= Blessed July =

Planned suicide attacks by Fedayeen Saddam

Blessed July (تموز مبارك, Tamooz Mubarak) was the codename for a plan to launch a series of bombings and assassinations on targets in and outside of Iraq. These operations were ordered by Saddam Hussein's Fedayeen Saddam in May 1999, supposedly Uday Hussein himself, to use martyrs as suicide bombers.

Blessed July operations were split into two branches, bombings and assassinations. Fifty members of Fedayeen Saddam were selected to carry out Blessed July operations. The martyrs were divided into three teams of ten that operated in London, Iran, and "self-ruled areas" in Iraq.

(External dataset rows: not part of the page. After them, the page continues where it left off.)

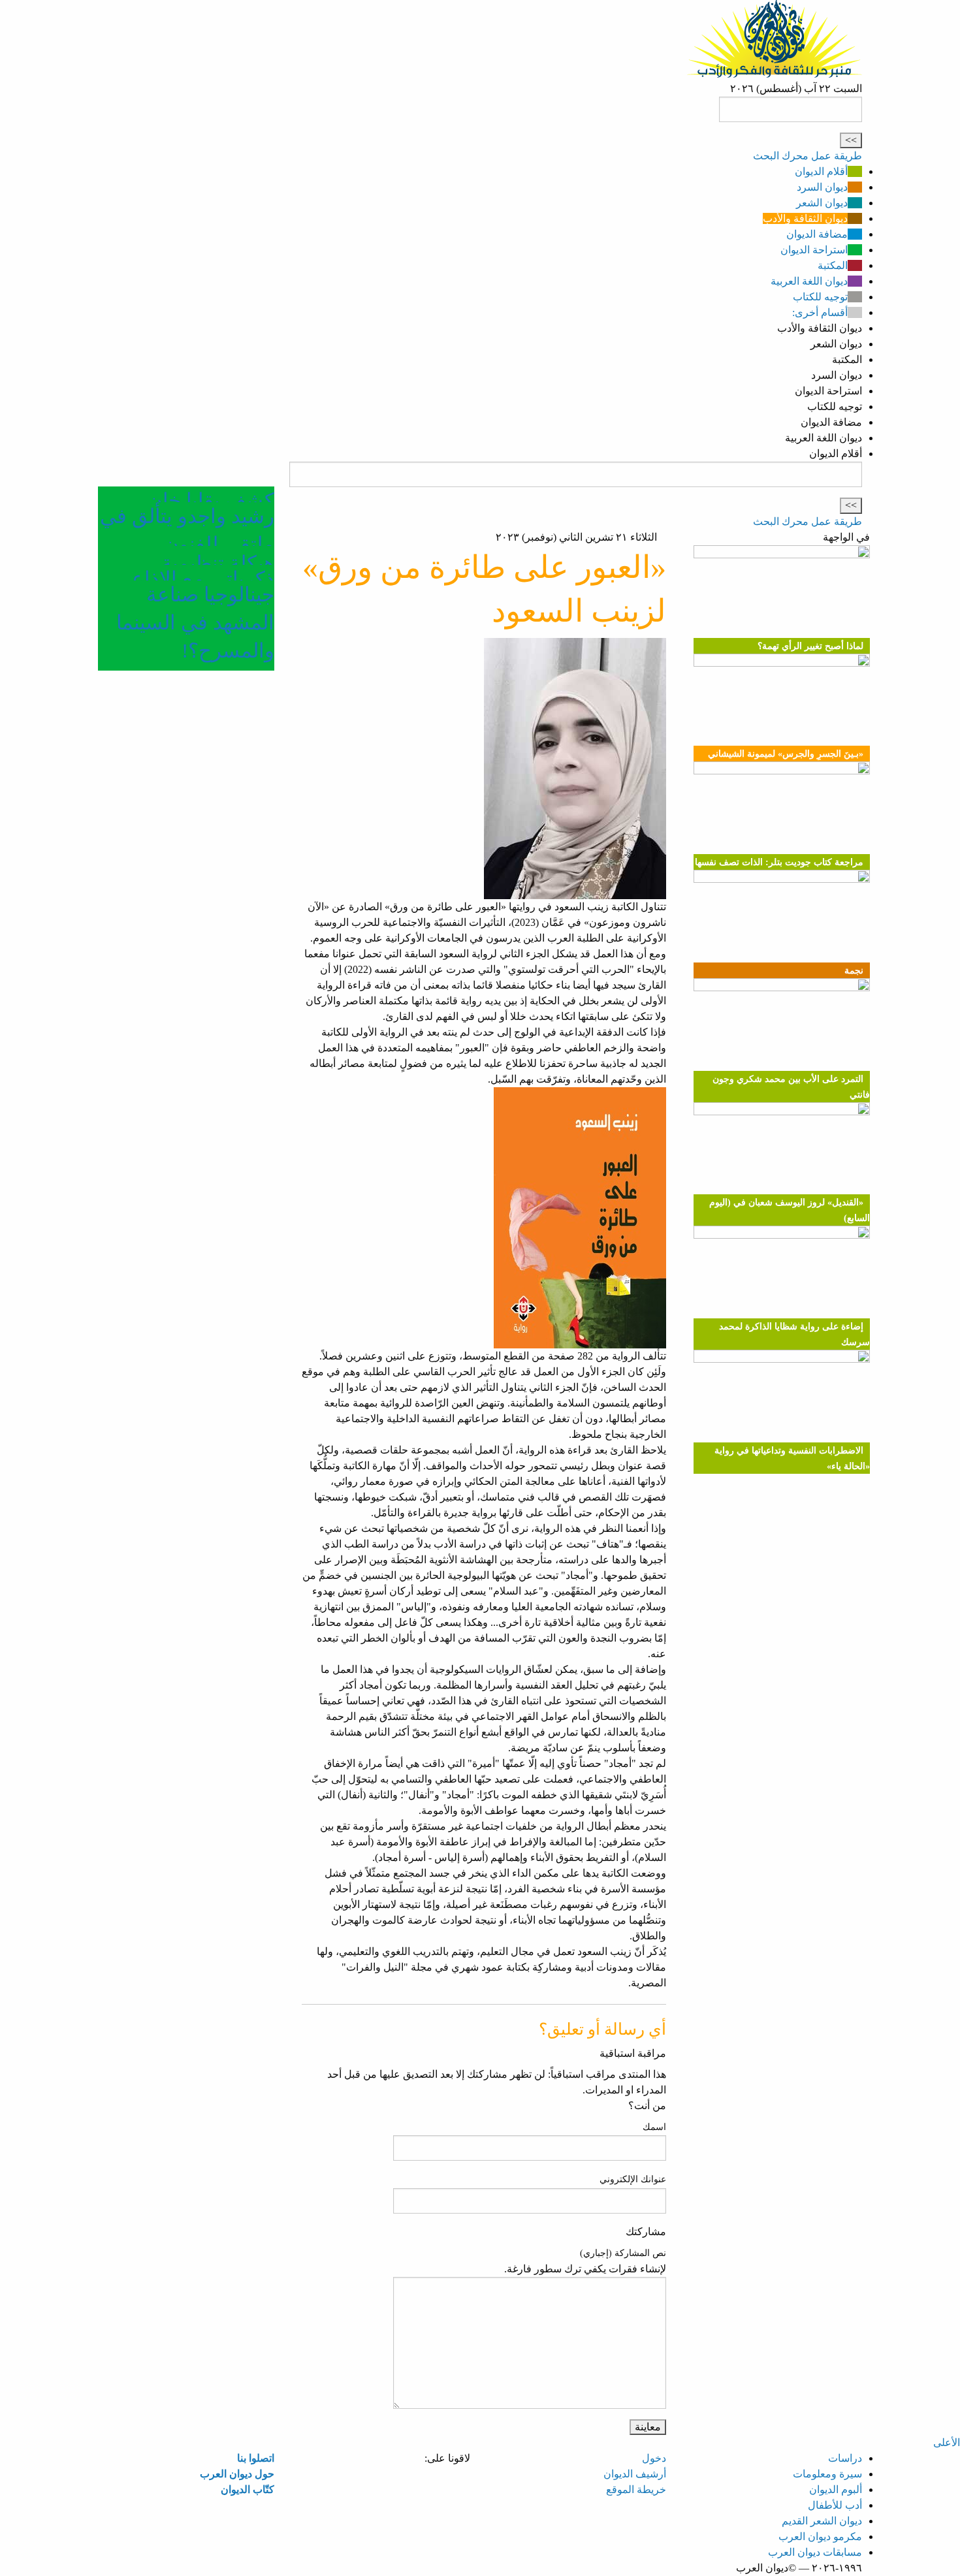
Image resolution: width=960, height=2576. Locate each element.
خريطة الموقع (636, 2489)
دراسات (845, 2458)
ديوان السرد (822, 187)
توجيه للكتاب (820, 296)
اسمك (654, 2127)
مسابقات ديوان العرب (815, 2552)
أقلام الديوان (821, 171)
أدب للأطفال (835, 2505)
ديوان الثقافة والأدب (805, 218)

Defense analyst Kevin Woods described Blessed July as "a regime-directed wave of "martyrdom" operations against targets in the West." Woods claims that plans for Blessed July "were well under way at the time of the coalition invasion"; he also notes that the Fedayeen was racked by corruption. "In the years preceding the coalition invasion," he continues, "Iraq's leaders had become enamored of the belief that the spirit of the Fedayeen's 'Arab warriors' would allow them to overcome the Americans' advantages. In the end, however, the Fedayeen fighters proved totally unprepared for the kind of war they were asked to fight, and they died by the thousands." BBC Correspondent Paul Reynolds writes of the "Blessed July" plans, "What these targets might have been is not stated and the plans, like so many drawn up by the Iraqis, came to nothing, it seems."